Boating and Jet Skis

  • Make sure people handling the boat are sober. When boating, the captain or person handling the boat should be sober, experienced, and competent. One-third of boating deaths are alcohol-related. Because there are no road signs or lane markers on the water and the weather can be unpredictable, it's important to be able to think quickly and react well under pressure. Any boat outing should include a designated driver who won't drink. Be sure teens know about the dangers of alcohol, on and off the water.
  • Use proper-fitting, Coast Guard-approved flotation devices (life vests). Check the weight and size recommendations on the label, then have your child try it on to make sure it fits snugly. For kids younger than five years old, choose a vest with a strap between the legs and head support: the collar will keep the child's head up and face out of the water.
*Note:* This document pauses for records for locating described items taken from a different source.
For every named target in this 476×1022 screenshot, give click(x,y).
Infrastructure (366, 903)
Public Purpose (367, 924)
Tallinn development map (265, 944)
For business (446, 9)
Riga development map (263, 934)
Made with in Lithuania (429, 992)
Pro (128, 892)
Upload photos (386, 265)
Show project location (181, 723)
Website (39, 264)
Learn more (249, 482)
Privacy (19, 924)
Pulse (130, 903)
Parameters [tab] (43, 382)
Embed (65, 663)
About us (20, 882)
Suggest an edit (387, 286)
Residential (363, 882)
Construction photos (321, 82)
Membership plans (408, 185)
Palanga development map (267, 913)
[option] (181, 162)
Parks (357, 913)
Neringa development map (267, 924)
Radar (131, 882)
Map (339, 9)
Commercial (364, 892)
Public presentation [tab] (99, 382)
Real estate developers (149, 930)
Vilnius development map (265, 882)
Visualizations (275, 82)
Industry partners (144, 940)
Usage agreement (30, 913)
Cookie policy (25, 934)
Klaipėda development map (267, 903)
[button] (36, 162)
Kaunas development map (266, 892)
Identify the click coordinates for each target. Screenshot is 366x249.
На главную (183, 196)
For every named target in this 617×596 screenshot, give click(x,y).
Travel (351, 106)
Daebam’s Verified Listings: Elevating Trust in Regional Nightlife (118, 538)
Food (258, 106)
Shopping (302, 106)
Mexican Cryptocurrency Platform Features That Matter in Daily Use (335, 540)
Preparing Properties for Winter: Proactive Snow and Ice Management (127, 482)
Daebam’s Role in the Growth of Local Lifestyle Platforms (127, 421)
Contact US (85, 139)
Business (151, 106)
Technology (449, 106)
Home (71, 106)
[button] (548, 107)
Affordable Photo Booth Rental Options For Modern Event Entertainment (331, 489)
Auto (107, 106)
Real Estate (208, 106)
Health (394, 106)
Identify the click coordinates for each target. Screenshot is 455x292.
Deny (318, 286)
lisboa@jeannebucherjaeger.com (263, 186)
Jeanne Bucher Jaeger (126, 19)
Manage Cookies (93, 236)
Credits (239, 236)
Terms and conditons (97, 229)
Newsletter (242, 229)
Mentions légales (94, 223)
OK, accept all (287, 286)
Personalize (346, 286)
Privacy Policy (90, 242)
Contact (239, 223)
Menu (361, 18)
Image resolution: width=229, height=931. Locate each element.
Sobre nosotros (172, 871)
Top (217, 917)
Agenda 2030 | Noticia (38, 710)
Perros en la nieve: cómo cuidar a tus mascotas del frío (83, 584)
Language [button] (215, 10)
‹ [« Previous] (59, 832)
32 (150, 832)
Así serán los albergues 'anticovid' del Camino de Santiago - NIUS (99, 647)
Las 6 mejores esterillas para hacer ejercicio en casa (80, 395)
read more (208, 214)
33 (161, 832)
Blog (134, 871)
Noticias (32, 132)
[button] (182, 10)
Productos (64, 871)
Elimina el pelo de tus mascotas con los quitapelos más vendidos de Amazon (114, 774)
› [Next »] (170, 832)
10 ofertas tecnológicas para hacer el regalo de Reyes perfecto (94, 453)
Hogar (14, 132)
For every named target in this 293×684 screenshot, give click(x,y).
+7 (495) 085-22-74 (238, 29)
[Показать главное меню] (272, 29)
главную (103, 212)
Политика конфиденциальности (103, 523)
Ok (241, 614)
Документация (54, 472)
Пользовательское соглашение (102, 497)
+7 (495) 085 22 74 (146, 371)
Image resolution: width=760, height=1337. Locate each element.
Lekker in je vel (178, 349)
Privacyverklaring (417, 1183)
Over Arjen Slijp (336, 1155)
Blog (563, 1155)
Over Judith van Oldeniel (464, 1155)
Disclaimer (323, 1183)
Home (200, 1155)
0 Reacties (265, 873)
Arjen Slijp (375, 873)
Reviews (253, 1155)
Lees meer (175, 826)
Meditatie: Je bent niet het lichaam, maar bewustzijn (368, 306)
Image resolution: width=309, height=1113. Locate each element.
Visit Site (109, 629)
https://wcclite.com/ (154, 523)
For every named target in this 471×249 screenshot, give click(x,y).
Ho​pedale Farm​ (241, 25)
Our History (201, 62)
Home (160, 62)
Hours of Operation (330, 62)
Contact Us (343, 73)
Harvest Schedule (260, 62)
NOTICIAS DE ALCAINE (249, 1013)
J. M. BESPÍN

Inflatable vests and arm devices, such as water wings, are not effective protection against drowning.
  • Follow the same boating safety rules when using jet skis or personal watercraft. Accidents can still happen on jet skis or personal watercrafts, so be diligent and obey the same safety rules you’d obey on a boat. Check the laws in your area about the use of personal watercraft. Some states won't allow people under a certain age to operate them, while others require people to take a course or pass a test before they can ride one.

Water Temperature Guidelines for Outdoor Water Recreation

Water temperature is important. Enter the water slowly and make sure it feels comfortable for you and your kids. A temperature below 70°F (20°C) is cold to most swimmers. Recommended water temperatures vary depending on the activity and a swimmer's age. Here are some things to keep in mind about water temperature:

  • In general, 82°F–86°F (28°C–30°C) is comfortable for recreational swimming for children.
  • Babies are more comfortable when the water is on the warmer side of this temperature range.
  • Body temperature drops more quickly in water than on land. It doesn't take long for hypothermia (when the body loses heat faster than it can make it) to set in. Get a child who's shivering or has muscle cramps out of the water right away and warm them with towels, blankets, or clothing.